Records for this exercise Start Marker

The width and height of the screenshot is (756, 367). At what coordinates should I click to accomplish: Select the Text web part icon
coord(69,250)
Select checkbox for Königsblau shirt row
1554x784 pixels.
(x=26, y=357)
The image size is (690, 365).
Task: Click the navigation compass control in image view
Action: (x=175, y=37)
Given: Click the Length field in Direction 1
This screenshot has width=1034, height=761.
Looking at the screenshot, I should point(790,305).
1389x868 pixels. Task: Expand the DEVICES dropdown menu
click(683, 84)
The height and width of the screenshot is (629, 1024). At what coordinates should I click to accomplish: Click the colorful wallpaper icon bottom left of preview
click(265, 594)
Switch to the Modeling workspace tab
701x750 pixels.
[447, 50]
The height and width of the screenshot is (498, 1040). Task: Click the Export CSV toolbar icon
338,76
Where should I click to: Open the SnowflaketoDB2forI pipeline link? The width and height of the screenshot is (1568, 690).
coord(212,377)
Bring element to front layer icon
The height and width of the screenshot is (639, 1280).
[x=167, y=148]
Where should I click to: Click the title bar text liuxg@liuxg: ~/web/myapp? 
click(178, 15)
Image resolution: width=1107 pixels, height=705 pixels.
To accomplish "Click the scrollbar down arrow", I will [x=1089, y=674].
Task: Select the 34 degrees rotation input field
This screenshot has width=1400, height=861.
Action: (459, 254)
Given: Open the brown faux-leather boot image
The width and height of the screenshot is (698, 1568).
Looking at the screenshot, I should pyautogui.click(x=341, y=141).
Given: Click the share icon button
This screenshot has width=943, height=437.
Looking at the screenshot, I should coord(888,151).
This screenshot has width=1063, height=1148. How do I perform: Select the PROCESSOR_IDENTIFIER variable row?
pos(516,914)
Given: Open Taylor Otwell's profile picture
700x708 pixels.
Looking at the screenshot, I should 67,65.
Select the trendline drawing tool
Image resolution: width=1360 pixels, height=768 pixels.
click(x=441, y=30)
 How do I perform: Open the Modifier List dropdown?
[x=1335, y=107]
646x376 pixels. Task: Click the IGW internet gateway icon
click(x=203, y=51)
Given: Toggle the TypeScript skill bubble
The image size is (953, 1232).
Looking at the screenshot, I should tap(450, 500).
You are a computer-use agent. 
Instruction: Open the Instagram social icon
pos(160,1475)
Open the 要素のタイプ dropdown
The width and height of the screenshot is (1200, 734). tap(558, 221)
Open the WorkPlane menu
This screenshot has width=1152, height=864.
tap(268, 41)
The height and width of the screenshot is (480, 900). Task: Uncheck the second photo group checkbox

Records for this exercise End Marker

== Assignment ==
The response should be an exact repeat of the data above.

== Output for this task ==
The width and height of the screenshot is (756, 367). At what coordinates should I click to accomplish: Select the Text web part icon
coord(69,250)
Select checkbox for Königsblau shirt row
1554x784 pixels.
(x=26, y=357)
The image size is (690, 365).
Task: Click the navigation compass control in image view
Action: (x=175, y=37)
Given: Click the Length field in Direction 1
This screenshot has width=1034, height=761.
Looking at the screenshot, I should point(790,305).
1389x868 pixels. Task: Expand the DEVICES dropdown menu
click(683, 84)
The height and width of the screenshot is (629, 1024). At what coordinates should I click to accomplish: Click the colorful wallpaper icon bottom left of preview
click(265, 594)
Switch to the Modeling workspace tab
701x750 pixels.
[447, 50]
The height and width of the screenshot is (498, 1040). Task: Click the Export CSV toolbar icon
338,76
Where should I click to: Open the SnowflaketoDB2forI pipeline link? The width and height of the screenshot is (1568, 690).
coord(212,377)
Bring element to front layer icon
The height and width of the screenshot is (639, 1280).
[x=167, y=148]
Where should I click to: Click the title bar text liuxg@liuxg: ~/web/myapp? 
click(178, 15)
Image resolution: width=1107 pixels, height=705 pixels.
To accomplish "Click the scrollbar down arrow", I will [x=1089, y=674].
Task: Select the 34 degrees rotation input field
This screenshot has width=1400, height=861.
Action: (459, 254)
Given: Open the brown faux-leather boot image
The width and height of the screenshot is (698, 1568).
Looking at the screenshot, I should pyautogui.click(x=341, y=141).
Given: Click the share icon button
This screenshot has width=943, height=437.
Looking at the screenshot, I should coord(888,151).
This screenshot has width=1063, height=1148. How do I perform: Select the PROCESSOR_IDENTIFIER variable row?
pos(516,914)
Given: Open Taylor Otwell's profile picture
700x708 pixels.
Looking at the screenshot, I should 67,65.
Select the trendline drawing tool
Image resolution: width=1360 pixels, height=768 pixels.
click(x=441, y=30)
 How do I perform: Open the Modifier List dropdown?
[x=1335, y=107]
646x376 pixels. Task: Click the IGW internet gateway icon
click(x=203, y=51)
Given: Toggle the TypeScript skill bubble
The image size is (953, 1232).
Looking at the screenshot, I should tap(450, 500).
You are a computer-use agent. 
Instruction: Open the Instagram social icon
pos(160,1475)
Open the 要素のタイプ dropdown
The width and height of the screenshot is (1200, 734). tap(558, 221)
Open the WorkPlane menu
This screenshot has width=1152, height=864.
tap(268, 41)
The height and width of the screenshot is (480, 900). Task: Uncheck the second photo group checkbox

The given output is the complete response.